What is your most heartbreaking memory in this city?

I returned home in October 2009, for my mother’s funeral. One morning as required by Buddhist custom, my older brothers and I took her ashes to set them adrift in the Kelani River. I held the urn in my arms as we drove. It was a simple, round receptacle, so small. It felt like I was holding an infant, all of my mother’s body reduced to these ashes in this cool clay urn. I felt protective and bereft. I wanted to say I was finally able to give to her this thing that she had taught me to give to the world—to see the child, the “some mother’s child,” in them no matter how old they were. I had never given her that, she had always been bigger to me, more than a child, indefatigable, irrepressible, a deity. And I realized I could not. It broke my heart in ways I would not have believed possible. I believe that was her last gift to me. 

What is the most extraordinary detail, one that goes unnoticed by most, of the city?

Colombo is a city of temples, churches, kovils, and mosques. It is hard to turn a corner without seeing a shrine erected and maintained by people of one religious persuasion or another. Buddhist chants, church bells, and the Muslim call to prayer ring out over the city at different times of the day. It is an ecumenical city with a musical love affair between many faiths ringing in the air around people who were compelled at gun-point to forget this aural reminder of the possibility of harmony. And still, even through those years, such songs of peace continued to ring their wordless message. It is magical.

What writer(s) from here should we read?

The most important writers are those who write in the native languages of Sinhala and Tamil, people like Martin Wickramasinghe and Subramanyam Bharathi. It is hard to find publishers willing to bring such work to the English-speaking world, which is why I value organizations like Words Without Borders with whom I’ve worked on an introduction to Sri Lankan literature, along with one of my brothers, also a writer and journalist, Malinda Seneviratne. He is in the process of translating the epic poem of Mahagama Sekera, who is regarded as the finest of our national poets of the twentieth century. You can find an excerpt here.

Among those writing in English, I will mention the usual suspects: Michael Ondaatje, Tissa Abeysekera, Shyam Selvadurai, Jean Arasanayagam, Michelle de Kretser, and Shehan Karunatilaka.

Is there a place here you return to often?

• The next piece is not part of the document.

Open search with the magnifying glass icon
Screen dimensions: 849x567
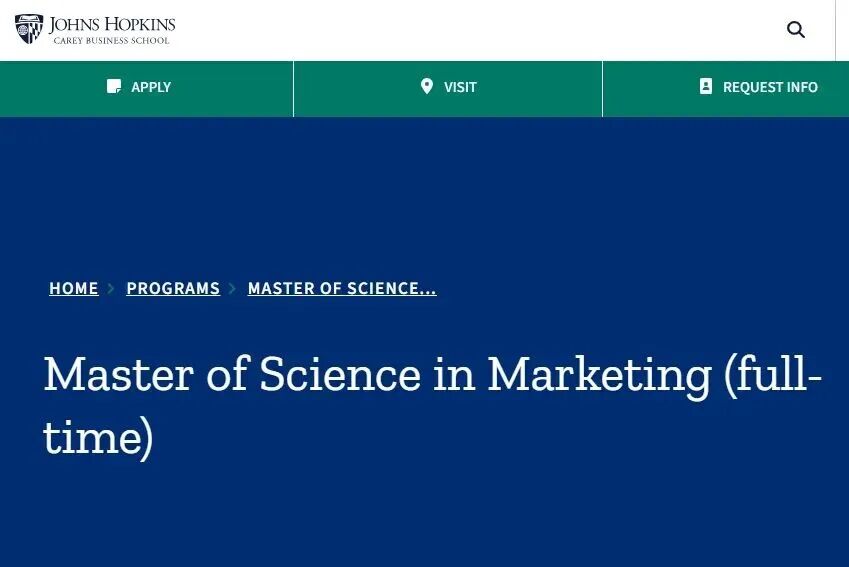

There is a monument to the nation’s independence, erected in one of the more upscale areas of the city. The Square, as it is called, consists of an open pillared structure that is very ornate, with carvings of lions (a national symbol), and surrounded by fountains and open paved trails. It is used by everybody—the rich and poor, the old and the young, adults and children. In the afternoons, lovers often shelter from the heat on its breezy raised platform, and in the evenings, grandmothers corral small children there while parents run or walk around the area.

My first significant memory of the place was when one of Sri Lanka’s most beloved leaders (a socialist, and of the opposition party), N.M. Perera, died, and lay there in state. It was the largest funeral in our history. The Square features prominently in my first novel, as does that funeral. Whenever I go there now, I am reminded both of its public significance and its personal relevance to my life as a writer.

Is there an iconic literary place we should know?

The Lionel Wendt Art Center was established by an act of parliament fifty years ago, in memory of a barrister, who was also a pianist and photographer. It contains art galleries and a theater. It’s where I was first introduced to Shakespeare, the plays of Ediriweera Sarachchandra, Arthur Miller’s Death of a Salesman—directed by my mother—all the musicals imaginable including My Fair Lady and Annie—directed by Shyam Selvadurai, in which I played an orphan—and a screening of Gone with the Wind, where I was more taken with the young man who showed up wearing blue eye-shadow than with Scarlett O’Hara’s waistline. It’s still a sanctuary for artists of all stripes, no matter their status or level of achievement.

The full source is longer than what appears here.